## Consegne
1: Nel brano sulla Quaresima, che cosa manca a chi scrive quando prega in casa invece che in chiesa?
2: Scrivi il seguito del brano sulla Quaresima, partendo subito dopo l'ultima frase.

## Estratto della pagina
****************

Per anni non abbiamo seguito le regole della Quaresima per una serie di motivi (o di scuse): ebbene, quest’anno finalmente tutti i motivi (o le scuse) vengono a mancare, e ora è arrivato il momento di applicarci a tutte quelle regolette che ci sembravano così fastidiose e impossibili da mettere in pratica. Magari ora ci sembreranno più a portata di mano...

(Re-)imparare a pregare

“Non vado in chiesa, ma prego in casa”: quante volte mi sono sentito ripetere questa frase in tutti gli anni della mia esperienza pastorale. Vi confesso che io trovo molto più difficile pregare in casa che in chiesa (...e sono un monaco!): mi manca il supporto dei fratelli e sorelle di fede, mi manca il senso immediato di contribuire a uno sforzo comune, e anche solo la consapevolezza di tenere aperto un luogo di culto che possa essere un faro di ispirazione per altre persone. Ma sono più che convinto che anche la preghiera a casa sia possibile, e paradossalmente, chi è meno abituato ad andare in chiesa la troverà più facile.

Perciò, rispolveriamo i libretti di preghiere che forse sono stati un po’ troppo chiusi sui nostri scaffali, e proviamo a leggere, recitare e/o cantare qualcuna di quelle officiature di cui la tradizione ortodossa è così abbondante, e che magari avremmo voluto andare a osservare in chiesa. Scopriremo che è possibile (anche se è difficile, non ve lo nascondo!) seguire in casa la maggior parte di quelle funzioni. Se lo troviamo utile, potremo aiutarci con il sottofondo di qualche video, filmato o traccia musicale di preghiere e funzioni.

****************

## Estratto dalla fonte
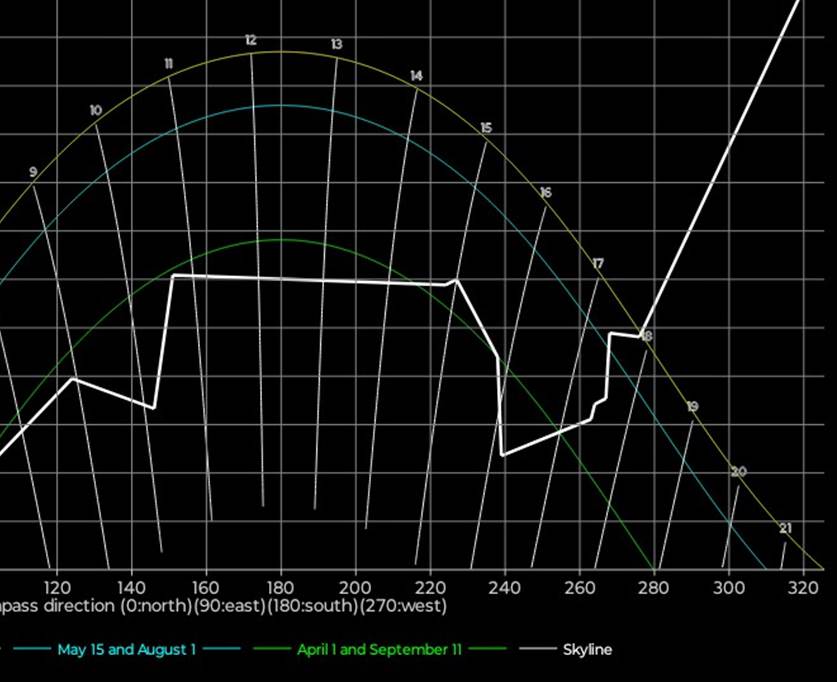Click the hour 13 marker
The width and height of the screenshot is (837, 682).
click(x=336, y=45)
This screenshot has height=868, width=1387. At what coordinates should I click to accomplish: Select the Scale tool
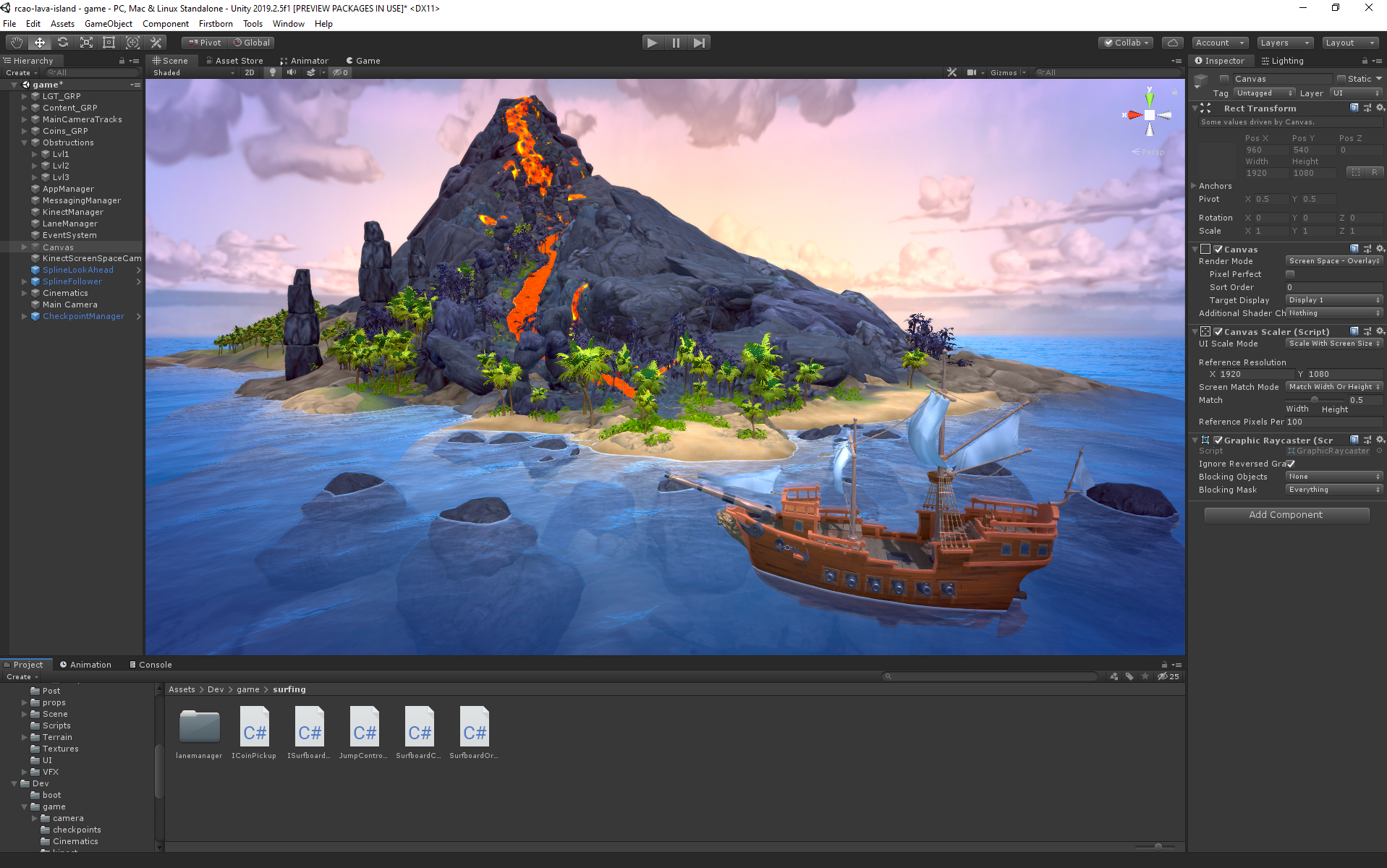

****************

## Soluzioni
1: Gli mancano il supporto dei fratelli e sorelle di fede, il senso immediato di contribuire a uno sforzo comune e la consapevolezza di tenere aperto un luogo di culto che possa ispirare altre persone.

2:
Le prosternazioni: le regine dell’esercizio fisico

Vi inquieta la mancanza di esercizio fisico all’aperto? Non abbiate più timore! Ecco che viene in vostro soccorso la più semplice, utile e universalmente testata delle posture. Inginocchiatevi sul pavimento (un tappeto aiuta, ma altrimenti va bene qualsiasi posto ragionevolmente pulito), piegatevi a terra fino a toccare il pavimento con la fronte, e il gioco è fatto! Alzatevi e ripetete tante volte quante vi sentite, tanto velocemente o tanto lentamente quanto il vostro organismo vi suggerisce. La prosternazione (dal latino, “piegarsi sullo sterno”), o per usare l’abbreviazione volgare, la prostrazione (qui non sono mai riuscito a capire su che cosa ci si dovrebbe piegare...), è la nota chiave dei giorni della Quaresima, dove è parte fondamentale della splendida preghiera penitenziale di sant’Efrem il Siro. Oltre a tenere in esercizio le nostre membra infiacchite dall’immobilità domestica (provare per credere!), la postura ci offre anche un complemento ideale alla preghiera, disponendo la nostra attitudine alla capacità di lasciar fare a Dio.

 (Re-) imparare a digiunare

In un periodo in cui gli acquisti di alimentari sono garantiti in tutto il paese, cucinare è certamente un modo di impiegare utilmente il proprio tempo e di esprimere creatività (io sono sempre contento di mettermi ai fornelli... per chi è incuriosito dall’immagine qui sopra, si tratta di una delle mie ricette da digiuno: curry della giungla alla thailandese!)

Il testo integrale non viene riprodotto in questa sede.